_RECORDS FOR PROCESSING_.
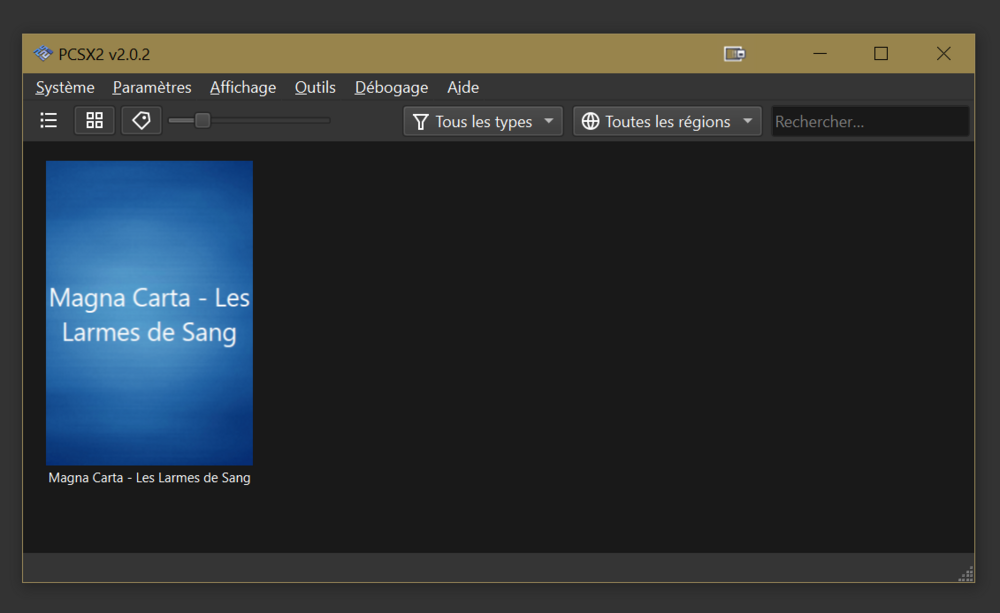
Task: Switch to game grid view
Action: [95, 121]
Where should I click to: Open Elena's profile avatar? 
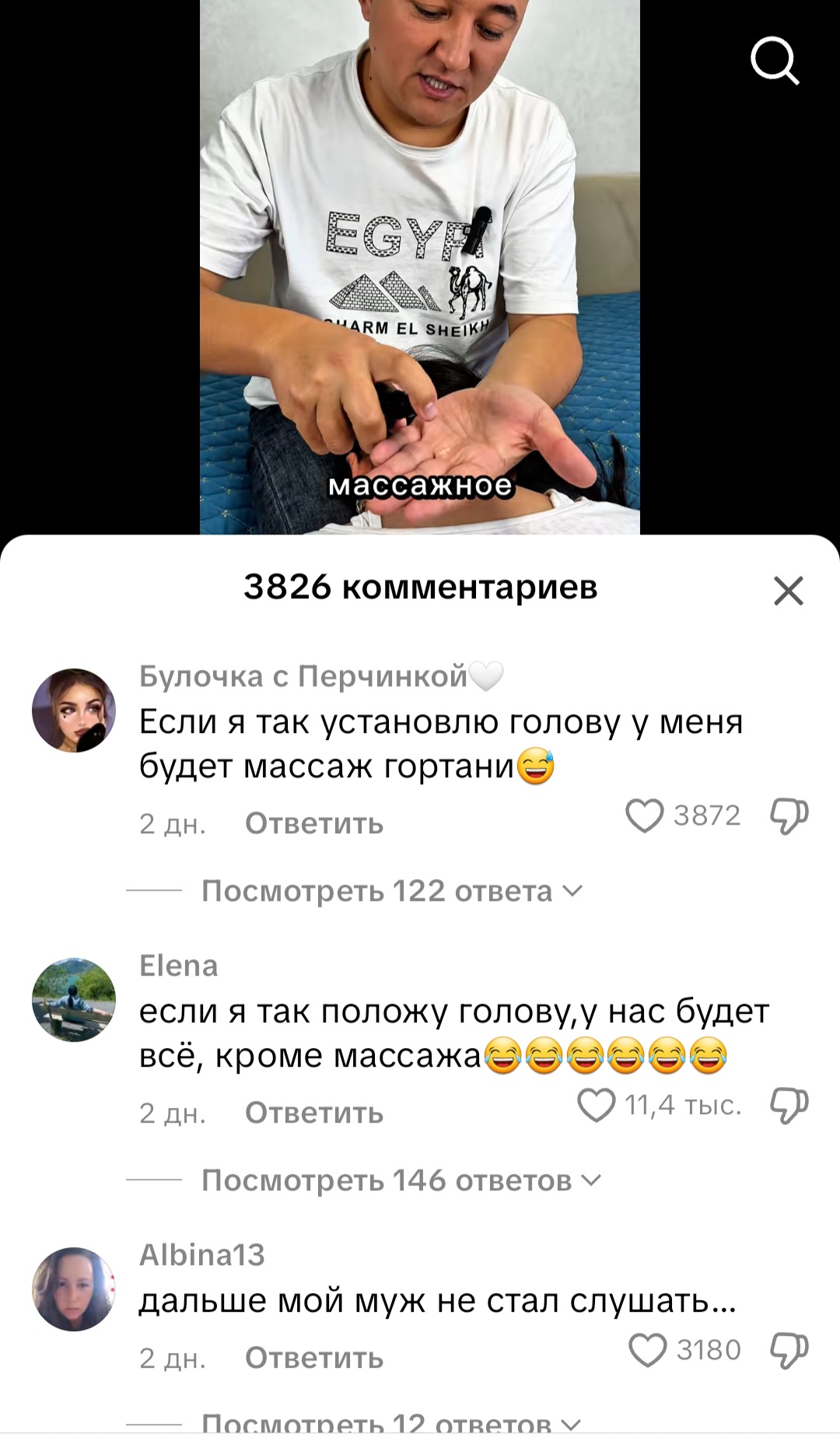(x=74, y=1000)
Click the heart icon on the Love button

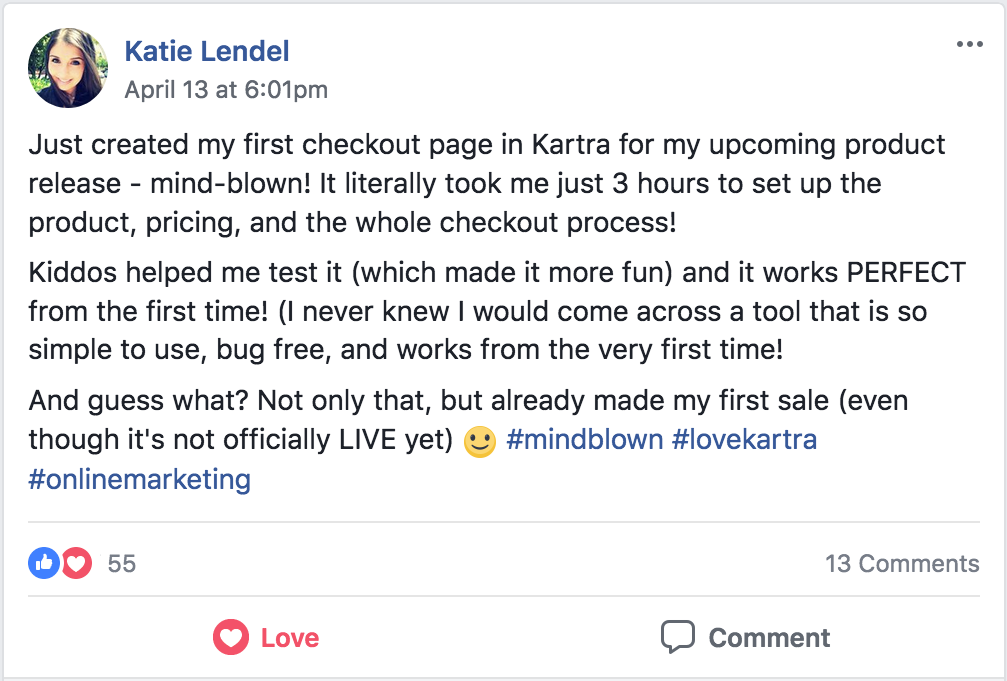coord(231,637)
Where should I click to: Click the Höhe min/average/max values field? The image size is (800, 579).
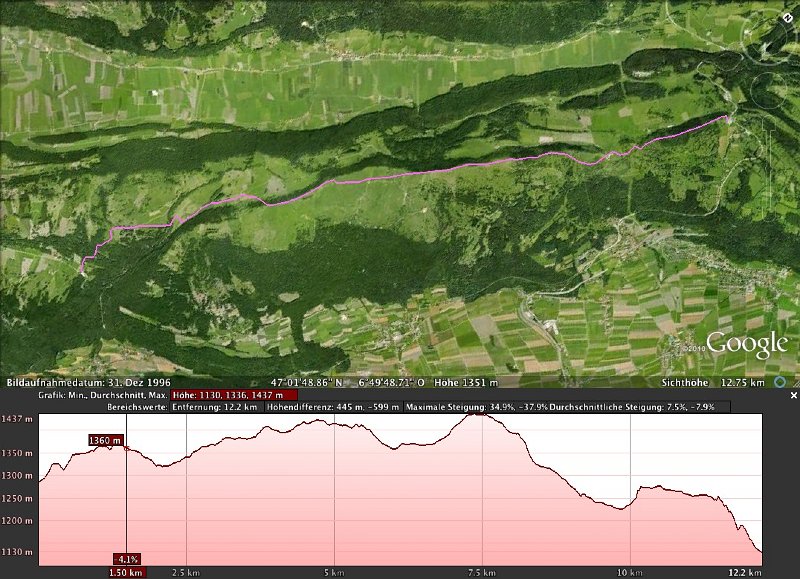click(228, 395)
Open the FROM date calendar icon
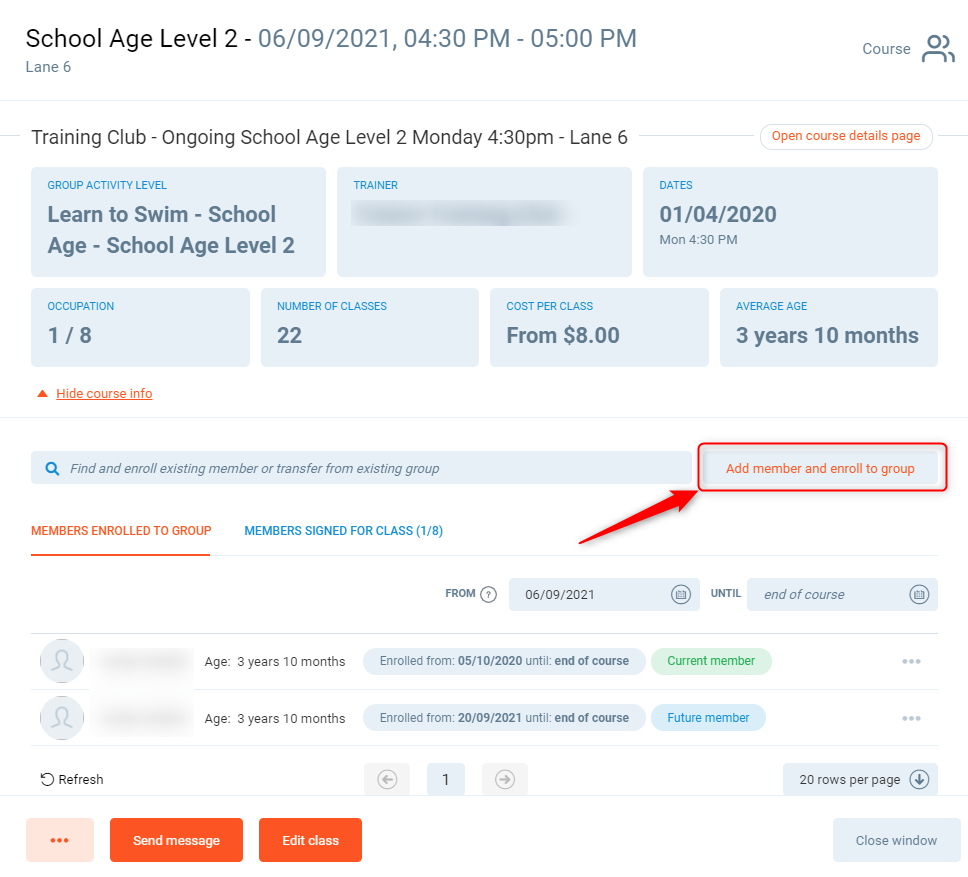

_HOW TO COMPLETE THIS TASK_.
All lines from the one containing "Click the heart icon on the Love button" to the last line of the records above, both included, need to be repeated word for word; omit the pictures.

_TASK ANSWER_.
Click the heart icon on the Love button

coord(231,637)
Where should I click to: Click the Höhe min/average/max values field? The image size is (800, 579).
click(228, 395)
Open the FROM date calendar icon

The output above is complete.